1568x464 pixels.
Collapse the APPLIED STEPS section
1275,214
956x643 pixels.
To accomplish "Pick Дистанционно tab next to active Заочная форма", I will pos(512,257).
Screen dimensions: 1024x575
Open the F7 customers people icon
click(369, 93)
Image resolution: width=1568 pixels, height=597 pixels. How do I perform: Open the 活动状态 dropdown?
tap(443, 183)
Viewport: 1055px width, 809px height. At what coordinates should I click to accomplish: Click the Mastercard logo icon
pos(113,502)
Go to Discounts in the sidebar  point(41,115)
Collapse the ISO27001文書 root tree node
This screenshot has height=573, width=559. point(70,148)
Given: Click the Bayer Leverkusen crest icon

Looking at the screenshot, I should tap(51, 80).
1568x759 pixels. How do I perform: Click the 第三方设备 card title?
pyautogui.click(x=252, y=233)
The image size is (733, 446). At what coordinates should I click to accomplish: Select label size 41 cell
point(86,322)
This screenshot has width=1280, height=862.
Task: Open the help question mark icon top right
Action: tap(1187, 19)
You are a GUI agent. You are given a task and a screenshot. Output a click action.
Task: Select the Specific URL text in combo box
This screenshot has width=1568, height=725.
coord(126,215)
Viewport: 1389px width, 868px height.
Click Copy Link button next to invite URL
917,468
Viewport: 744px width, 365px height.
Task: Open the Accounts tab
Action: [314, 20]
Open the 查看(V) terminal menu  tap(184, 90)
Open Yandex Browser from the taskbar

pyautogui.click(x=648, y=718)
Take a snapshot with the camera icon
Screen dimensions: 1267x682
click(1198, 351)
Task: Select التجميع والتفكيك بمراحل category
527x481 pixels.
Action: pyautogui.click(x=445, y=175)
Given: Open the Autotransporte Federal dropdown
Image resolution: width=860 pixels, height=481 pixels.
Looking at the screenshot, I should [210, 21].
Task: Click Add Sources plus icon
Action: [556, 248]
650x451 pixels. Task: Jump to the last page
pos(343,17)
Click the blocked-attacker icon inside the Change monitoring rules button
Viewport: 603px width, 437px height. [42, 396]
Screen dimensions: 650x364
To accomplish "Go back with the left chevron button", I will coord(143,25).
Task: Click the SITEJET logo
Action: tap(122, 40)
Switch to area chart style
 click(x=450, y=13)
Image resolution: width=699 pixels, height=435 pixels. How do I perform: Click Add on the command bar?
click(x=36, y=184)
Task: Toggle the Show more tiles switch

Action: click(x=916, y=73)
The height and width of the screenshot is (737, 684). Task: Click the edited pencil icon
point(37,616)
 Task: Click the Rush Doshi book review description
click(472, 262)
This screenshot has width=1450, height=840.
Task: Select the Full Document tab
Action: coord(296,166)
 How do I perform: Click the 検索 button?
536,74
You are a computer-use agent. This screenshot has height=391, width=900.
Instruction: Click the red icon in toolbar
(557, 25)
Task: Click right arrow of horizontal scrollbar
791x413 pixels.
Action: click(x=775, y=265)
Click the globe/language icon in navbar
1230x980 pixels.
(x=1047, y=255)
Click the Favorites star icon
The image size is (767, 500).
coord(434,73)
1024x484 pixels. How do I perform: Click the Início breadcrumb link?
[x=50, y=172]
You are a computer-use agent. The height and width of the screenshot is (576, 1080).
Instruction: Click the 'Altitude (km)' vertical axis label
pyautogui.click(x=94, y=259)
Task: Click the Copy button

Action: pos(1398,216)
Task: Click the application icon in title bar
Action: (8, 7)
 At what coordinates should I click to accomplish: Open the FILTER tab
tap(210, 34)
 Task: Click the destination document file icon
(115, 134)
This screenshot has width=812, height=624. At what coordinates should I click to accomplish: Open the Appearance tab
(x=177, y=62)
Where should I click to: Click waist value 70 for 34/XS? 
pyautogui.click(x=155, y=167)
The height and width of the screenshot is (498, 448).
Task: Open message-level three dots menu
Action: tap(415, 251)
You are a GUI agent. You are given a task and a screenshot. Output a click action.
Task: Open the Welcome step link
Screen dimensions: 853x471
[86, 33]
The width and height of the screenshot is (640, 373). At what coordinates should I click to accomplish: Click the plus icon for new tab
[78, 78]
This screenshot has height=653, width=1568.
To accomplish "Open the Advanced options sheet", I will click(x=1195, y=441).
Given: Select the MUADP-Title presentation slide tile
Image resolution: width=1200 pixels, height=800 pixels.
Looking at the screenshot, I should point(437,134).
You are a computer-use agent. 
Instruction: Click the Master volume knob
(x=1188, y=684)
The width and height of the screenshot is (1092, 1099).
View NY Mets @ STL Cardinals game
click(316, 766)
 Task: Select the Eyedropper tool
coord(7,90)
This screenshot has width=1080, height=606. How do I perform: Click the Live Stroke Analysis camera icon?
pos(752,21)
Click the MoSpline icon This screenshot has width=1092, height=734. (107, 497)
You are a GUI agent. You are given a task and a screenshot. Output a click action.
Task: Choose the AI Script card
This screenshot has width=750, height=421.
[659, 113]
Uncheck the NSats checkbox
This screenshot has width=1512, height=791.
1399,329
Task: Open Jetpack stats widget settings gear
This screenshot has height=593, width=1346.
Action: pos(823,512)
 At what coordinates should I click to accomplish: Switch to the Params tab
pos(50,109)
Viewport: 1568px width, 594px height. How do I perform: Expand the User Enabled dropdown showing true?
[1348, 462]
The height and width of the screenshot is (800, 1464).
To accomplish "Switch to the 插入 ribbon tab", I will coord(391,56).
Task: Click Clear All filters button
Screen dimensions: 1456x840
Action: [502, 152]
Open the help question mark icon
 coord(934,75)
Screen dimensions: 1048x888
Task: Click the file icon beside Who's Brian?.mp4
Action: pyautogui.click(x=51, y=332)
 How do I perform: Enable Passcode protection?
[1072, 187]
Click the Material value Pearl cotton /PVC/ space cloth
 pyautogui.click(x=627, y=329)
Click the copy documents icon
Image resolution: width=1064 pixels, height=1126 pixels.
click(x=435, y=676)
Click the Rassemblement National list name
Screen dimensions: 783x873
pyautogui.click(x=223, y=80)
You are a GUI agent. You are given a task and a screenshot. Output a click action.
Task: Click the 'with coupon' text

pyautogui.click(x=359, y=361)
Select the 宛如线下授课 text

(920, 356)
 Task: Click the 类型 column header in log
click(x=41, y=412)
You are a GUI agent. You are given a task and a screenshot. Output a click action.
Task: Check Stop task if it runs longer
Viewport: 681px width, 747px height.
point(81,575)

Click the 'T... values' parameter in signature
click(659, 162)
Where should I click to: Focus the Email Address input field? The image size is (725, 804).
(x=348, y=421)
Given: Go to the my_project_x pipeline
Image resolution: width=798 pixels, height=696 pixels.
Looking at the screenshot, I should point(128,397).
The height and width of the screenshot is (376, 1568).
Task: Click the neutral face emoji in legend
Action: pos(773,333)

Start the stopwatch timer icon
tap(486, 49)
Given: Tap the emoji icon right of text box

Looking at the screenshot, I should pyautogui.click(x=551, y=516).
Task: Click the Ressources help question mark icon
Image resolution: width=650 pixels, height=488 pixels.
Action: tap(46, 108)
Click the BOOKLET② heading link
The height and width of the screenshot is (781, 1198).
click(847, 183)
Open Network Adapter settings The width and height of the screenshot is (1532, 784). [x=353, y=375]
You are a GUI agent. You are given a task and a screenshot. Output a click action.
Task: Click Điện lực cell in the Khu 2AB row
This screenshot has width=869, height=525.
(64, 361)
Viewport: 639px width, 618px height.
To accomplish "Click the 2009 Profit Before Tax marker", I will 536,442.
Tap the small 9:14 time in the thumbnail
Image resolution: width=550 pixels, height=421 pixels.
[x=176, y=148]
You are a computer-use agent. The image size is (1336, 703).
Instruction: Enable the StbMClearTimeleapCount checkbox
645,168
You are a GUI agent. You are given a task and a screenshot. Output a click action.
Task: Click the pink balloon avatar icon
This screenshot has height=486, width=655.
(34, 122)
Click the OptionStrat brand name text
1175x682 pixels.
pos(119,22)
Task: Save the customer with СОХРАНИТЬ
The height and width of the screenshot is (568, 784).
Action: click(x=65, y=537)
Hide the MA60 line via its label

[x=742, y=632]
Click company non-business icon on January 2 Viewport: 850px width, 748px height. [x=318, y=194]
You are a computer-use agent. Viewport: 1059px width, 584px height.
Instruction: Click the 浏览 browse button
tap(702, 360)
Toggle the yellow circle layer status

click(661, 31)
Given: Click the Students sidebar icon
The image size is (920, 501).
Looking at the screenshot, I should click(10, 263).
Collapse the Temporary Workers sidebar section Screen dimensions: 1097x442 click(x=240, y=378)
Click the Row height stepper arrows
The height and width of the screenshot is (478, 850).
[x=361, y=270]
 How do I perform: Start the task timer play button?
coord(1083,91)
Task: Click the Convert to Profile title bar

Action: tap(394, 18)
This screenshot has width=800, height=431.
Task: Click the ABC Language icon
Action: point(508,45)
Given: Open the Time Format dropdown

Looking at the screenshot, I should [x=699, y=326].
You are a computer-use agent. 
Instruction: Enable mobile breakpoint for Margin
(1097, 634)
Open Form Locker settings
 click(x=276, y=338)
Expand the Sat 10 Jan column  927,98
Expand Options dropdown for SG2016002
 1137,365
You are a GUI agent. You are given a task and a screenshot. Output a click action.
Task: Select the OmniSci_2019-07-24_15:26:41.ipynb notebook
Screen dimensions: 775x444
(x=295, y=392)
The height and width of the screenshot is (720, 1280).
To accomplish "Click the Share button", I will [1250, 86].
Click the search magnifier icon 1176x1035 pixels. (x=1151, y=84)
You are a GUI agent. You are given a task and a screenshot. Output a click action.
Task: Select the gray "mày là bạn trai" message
────────
▸ Task requirements: Copy out each line of the listing where the string "name" appears.

▸ Exercise answer:
Click the Rassemblement National list name
Click the OptionStrat brand name text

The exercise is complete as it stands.